Mobilising funding for climate resilience is one of Nigeria's biggest challenges today. The country's adaptation and resilience (A&R) funding needs are estimated to be at least $120 billion up until 2030, with $22 billion investments needed immediately for policy and planning and other A&R initiatives, according to the National Climate Change Council (NCCC). Less than 1 per cent of this amount has been invested in the country for A&R. Clearly, the state of adaptation preparedness amid climate vulnerability and growing disaster risks is dismal.

Notwithstanding the enormous gaps in funding and preparedness that remain, key sectors of the Nigerian economy, particularly agriculture, which accounted for 33.6 percent of total employment (as of Q3 2023) should be prioritised for improved adaptation and productivity. Empowering farmers on climate and weather information utilisation is crucial to achieving this.

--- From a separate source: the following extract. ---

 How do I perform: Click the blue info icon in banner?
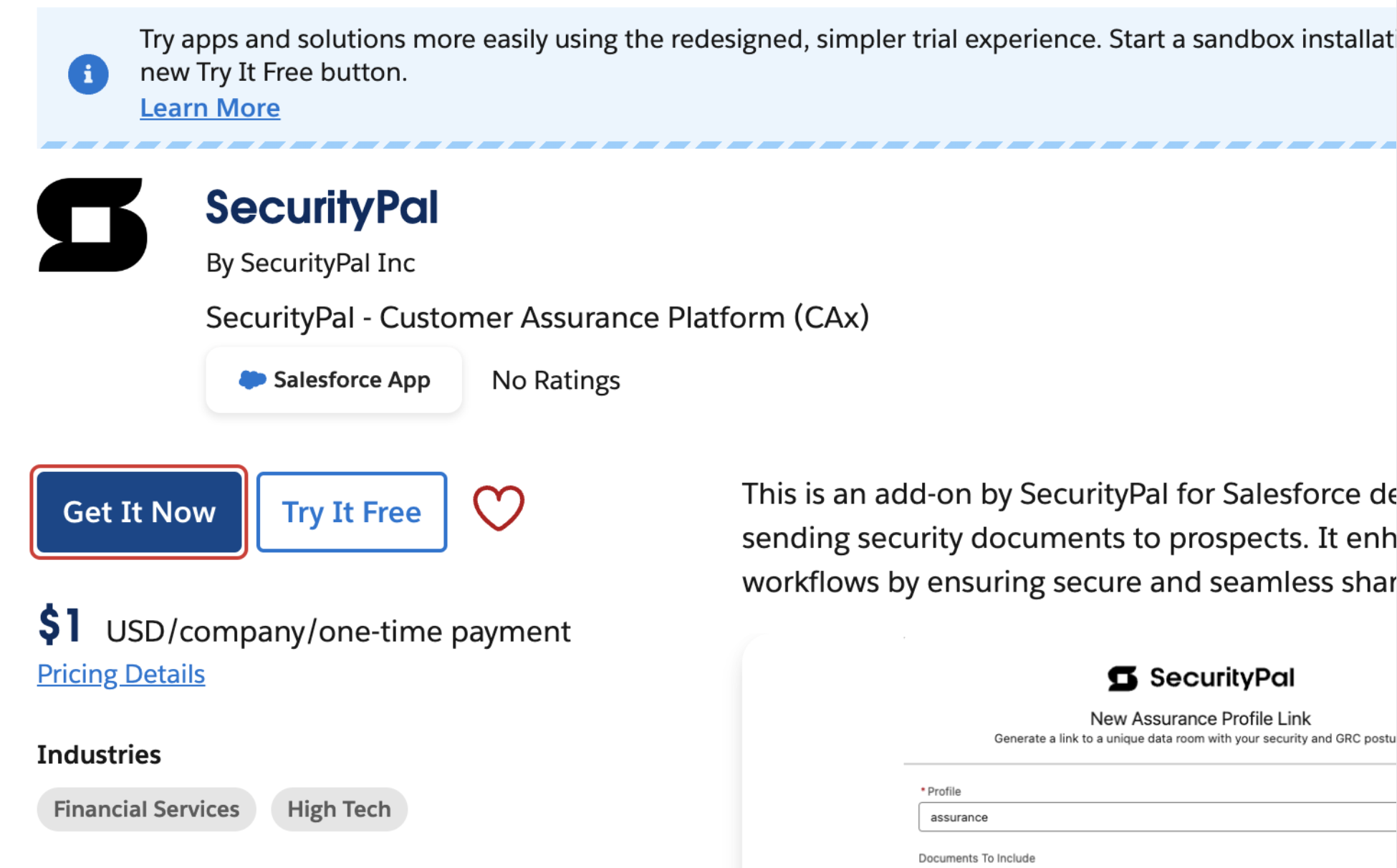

One of the ways to improve the utility of meteorological data is by making it easily accessible and timely to farmers through various channels such as local agricultural extension service providers, mobile apps, SMS alerts, and community radio. The channels can be tailored to suit the technological access, literacy levels, and language of the farmers. Such mediums can also be used to deliver real-time market information such as prices and supply chain logistics to farmers.  
 
In addition, community-based networks and farmer cooperatives can be used as platforms for sharing knowledge, experiences, and best practices on weather-resistant crop varieties and farming techniques, irrigation, and technology adoption. Studies have shown that adopting innovative technologies and practices, such as improved crop varieties, precision farming, and climate-smart agriculture, can significantly boost agricultural yields and production. Ultimately, providing training to farmers on such practices and giving them the tools to interpret and integrate climate information will enhance their capacity to weather the adverse impacts of climate change.

Reducing financial barriers and risks for farmers is also an important strategy for climate adaptation. This can be achieved by developing innovative green financial products and services for farmers to enable them procure much-needed productive assets and inputs, and strengthen their capacity to adopt climate-smart agricultural practices. These and other strategies will reduce Nigeria’s climate vulnerability and improve the resilience of food systems to climate change and other shocks.

Martins Hile is a sustainability strategist and editorial consultant.